ACTIONS À EFFECTUER ::
[A] Répondez aux questions suivantes d'après l'extrait d'entretien :
(i) À qui chacune des six pièces du Tombeau de Couperin est-elle dédicacée ?
(ii) En quelle année la tante sans descendance est-elle décédée ?
(iii) À quels auteurs le terme « autobiographie » du sous-titre a-t-il été emprunté ?
[B] Modifiez, dans l'extrait d'entretien, la partie qui s'ouvre sur les mots contenant « Annette Wieviorka : J’y » et se ferme sur « œuvre de sépulture. », en substituant « Paul Ricœur » à « Michel de Certeau ».
[C] Prolongez l'extrait d'entretien avec Annette Wieviorka à partir de sa dernière phrase.

Annette Wieviorka : J’y ai pertinemment songé même si j’ai choisi de ne pas l’expliquer. Jean-François Zygel m’a aussi appris ce qu’était Le Tombeau de Couperin que Maurice Ravel a composé pendant la Première Guerre mondiale. Chacune des six pièces de cette œuvre est dédicacée à un ami de Ravel mort au combat. J’ai aussi pensé à Michel de Certeau qui écrivait que l’historien fait œuvre de sépulture et que, par-là, l’écriture de l’histoire tient du rite d’enterrement. C’est à la suite du décès d’une tante sans descendance en 2012 et quelques années plus tard d’un cousin également sans descendance, que j’ai décidé d’écrire ce livre. Le cœur étreint par la disparition de ces deux branches ne laissant aucune trace, j’ai décidé d’écrire ces tombeaux de papier qui font œuvre de sépulture.

En sous-titre, on peut lire « autobiographie de ma famille » et non pas histoire de ma famille. Pourquoi le choix de terme ?

A. Wieviorka : J’ai emprunté ce terme à Pierre Pachet qui avait publié Autobiographie de mon père et à Ruth Zylberman pour son très beau 209 rue Saint-Maur, Paris 10e, autobiographie d’un immeuble. Mais si j’ai choisi « autobiographie », c’est surtout parce que j’interviens à plusieurs reprises dans le livre. Je ne m’efface pas derrière mes personnages. Parmi mes sources, j’ai ajouté des souvenirs personnels. C’est également une manière d’assumer ma part de subjectivité par rapport aux autres membres de ma famille. Si j’avais indiqué « histoire », cela signifie que je m’efface et que l’objectivité est totale.

Entrées du jeu de données ::
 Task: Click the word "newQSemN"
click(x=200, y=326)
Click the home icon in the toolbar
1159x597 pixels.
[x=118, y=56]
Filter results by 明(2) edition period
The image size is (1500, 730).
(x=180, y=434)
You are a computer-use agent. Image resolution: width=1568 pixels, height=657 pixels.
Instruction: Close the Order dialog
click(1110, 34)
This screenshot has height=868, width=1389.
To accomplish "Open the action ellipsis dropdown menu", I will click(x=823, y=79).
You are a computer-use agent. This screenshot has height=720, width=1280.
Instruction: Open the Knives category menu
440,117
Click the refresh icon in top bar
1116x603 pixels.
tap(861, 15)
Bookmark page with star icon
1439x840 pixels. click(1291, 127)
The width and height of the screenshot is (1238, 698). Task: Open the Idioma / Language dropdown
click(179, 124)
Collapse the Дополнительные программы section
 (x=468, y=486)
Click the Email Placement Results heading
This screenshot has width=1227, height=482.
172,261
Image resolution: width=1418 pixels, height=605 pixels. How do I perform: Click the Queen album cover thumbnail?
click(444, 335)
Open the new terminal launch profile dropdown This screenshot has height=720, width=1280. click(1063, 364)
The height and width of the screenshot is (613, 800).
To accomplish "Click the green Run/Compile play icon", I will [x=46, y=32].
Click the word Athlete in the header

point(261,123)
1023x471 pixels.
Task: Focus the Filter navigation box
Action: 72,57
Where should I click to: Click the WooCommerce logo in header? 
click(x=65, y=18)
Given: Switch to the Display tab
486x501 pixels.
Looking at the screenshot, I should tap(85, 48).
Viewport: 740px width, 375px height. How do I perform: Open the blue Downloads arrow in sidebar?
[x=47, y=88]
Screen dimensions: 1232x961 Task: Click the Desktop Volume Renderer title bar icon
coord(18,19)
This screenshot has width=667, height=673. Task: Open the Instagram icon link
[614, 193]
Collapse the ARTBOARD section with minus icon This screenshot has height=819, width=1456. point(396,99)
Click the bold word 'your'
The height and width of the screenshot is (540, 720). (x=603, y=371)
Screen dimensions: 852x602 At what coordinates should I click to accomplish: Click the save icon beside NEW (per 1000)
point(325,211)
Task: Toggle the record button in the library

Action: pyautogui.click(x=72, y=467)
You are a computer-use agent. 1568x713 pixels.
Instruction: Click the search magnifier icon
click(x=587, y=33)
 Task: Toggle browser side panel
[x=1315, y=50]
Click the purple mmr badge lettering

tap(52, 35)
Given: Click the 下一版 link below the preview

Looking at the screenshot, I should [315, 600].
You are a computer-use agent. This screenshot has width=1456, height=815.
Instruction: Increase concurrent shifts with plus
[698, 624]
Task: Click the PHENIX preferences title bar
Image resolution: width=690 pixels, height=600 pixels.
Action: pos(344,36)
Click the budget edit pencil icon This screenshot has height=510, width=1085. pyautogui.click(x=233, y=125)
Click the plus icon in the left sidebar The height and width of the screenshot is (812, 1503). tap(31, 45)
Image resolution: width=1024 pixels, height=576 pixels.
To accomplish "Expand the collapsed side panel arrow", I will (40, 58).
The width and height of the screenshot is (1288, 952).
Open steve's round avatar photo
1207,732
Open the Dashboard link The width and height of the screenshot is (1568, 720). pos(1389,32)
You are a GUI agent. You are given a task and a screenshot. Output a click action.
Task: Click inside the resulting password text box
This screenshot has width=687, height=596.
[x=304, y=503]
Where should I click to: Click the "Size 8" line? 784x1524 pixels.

RÉPONSES ATTENDUES ::
[A]
(i) À un ami de Ravel mort au combat.
(ii) En 2012.
(iii) À Pierre Pachet et à Ruth Zylberman.

[B]
Annette Wieviorka : J’y ai pertinemment songé même si j’ai choisi de ne pas l’expliquer. Jean-François Zygel m’a aussi appris ce qu’était Le Tombeau de Couperin que Maurice Ravel a composé pendant la Première Guerre mondiale. Chacune des six pièces de cette œuvre est dédicacée à un ami de Ravel mort au combat. J’ai aussi pensé à Paul Ricœur qui écrivait que l’historien fait œuvre de sépulture et que, par-là, l’écriture de l’histoire tient du rite d’enterrement. C’est à la suite du décès d’une tante sans descendance en 2012 et quelques années plus tard d’un cousin également sans descendance, que j’ai décidé d’écrire ce livre. Le cœur étreint par la disparition de ces deux branches ne laissant aucune trace, j’ai décidé d’écrire ces tombeaux de papier qui font œuvre de sépulture.

[C]
Vous êtes une historienne spécialiste de la Shoah. Pendant des dizaines d’années, vous avez écrit l’histoire de tous et non pas celle des vôtres ? Ce passage à l’écriture de l’histoire familiale vous a-t-il posé des problèmes ?

A. Wieviorka : Avant tout, il s’agit d’une longue recherche. L’histoire de ma famille m’a toujours habitée. C’est pour cette raison que j’ai pu écrire ce livre. Dès la fin des années 1970, j’avais nourri le projet de raconter l’histoire de mon grand-père paternel Wolf Wieviorka (1896-1945). Cela fait plus de quarante ans que je songeais écrire le parcours de ce journaliste et écrivain yiddish assassiné à Auschwitz. Je me suis aussi intéressé à l’histoire de ma famille maternelle, les Perelman. J’ai ainsi rassemblé en 40 ans des entretiens, des témoignages, des récits, des documents et des archives sans jamais passer à l’acte d’écriture. Ce qui me préoccupait était de savoir comme articuler l’histoire des Wieviorka et celle des Perelman, et surtout comment trouver l’écriture juste. C’est pourquoi la question de la distance que l’historien doit avoir par rapport à son objet n’a jamais été un problème en ce qui me concerne. Ma qualité d’historienne m’a plutôt permis de replacer l’histoire de ma famille dans un contexte historique que je connais bien par mes travaux.

Vous avez fait le choix de ne pas vous focaliser sur la Shoah en racontant la vie de votre famille avant la guerre et aussi après celle-ci. Ce choix traduit-il la volonté de ne pas lier exclusivement les Juifs à cette tragédie ?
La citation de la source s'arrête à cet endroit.